Research for new heart failure treatment targets by elucidating the pathogenic mechanism of Takotsubo syndrome

2023 Fiscal Year Final Research Report

• Project/Area Number: 21K08084
• Research Category: Grant-in-Aid for Scientific Research (C)
• Allocation Type: Multi-year Fund
• Section: 一般
• Review Section: Basic Section 53020:Cardiology-related
• Research Institution: Nara Medical University
• Principal Investigator: Onoue Kenji 奈良県立医科大学, 医学部, 講師 (90510173)
• Project Period (FY): 2021-04-01 – 2024-03-31
• Keywords: 急性心不全 / たこつぼ症候群 / カテコラミン心毒性

Outline of Final Research Achievements

The number of heart failure patients in Japan continues to increase, and more effective treatment methods are needed.
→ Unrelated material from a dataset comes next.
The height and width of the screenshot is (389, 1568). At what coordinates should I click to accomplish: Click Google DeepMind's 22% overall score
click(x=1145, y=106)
Takotsubo syndrome (TTS), which develops acute heart failure, is a group of diseases characterized by a transient decrease in cardiac contractility, and cardiac sympathetic nervous system disorder due to acute catecholamine toxicity is thought to be the primary pathogenic mechanism.
In this study, we created mice with high expression of the sympathetic nervous system regulator GRK2, which increases with age, in the myocardium, induced TTS, and analyzed the effects on cardiac function and sympathetic nervous system molecules. When TTS was induced in wild-type and GRK2-high-expressing mice, the latter became more severe, and the production of reactive oxygen species was involved.
We want to continue our research so that the knowledge obtained in this study can be utilized for heart failure treatment.

Free Research Field

心不全

Academic Significance and Societal Importance of the Research Achievements

超高齢社会を迎える我が国において心不全患者数は増加の一途にあり、より効果的な治療法を探索することが喫緊の課題となっている。心不全患者では交感神経活性が亢進しており、カテコラミン濃度が高い患者ほど予後不良であるため交感神経活性が予後規定因子とされる。交感神経活性が強く関与する疾患として、急性心不全で発症するたこつぼ症候群(TTS)がある。本研究では交感神経系シグナル制御因子で加齢とともに増加が報告されているGRK2の過剰発現がTTSの病態を悪化させることが判明した。
本研究で得られた知見が心不全全般に認められるか検討する必要はあるが、新たな心不全治療の標的となる可能性がある。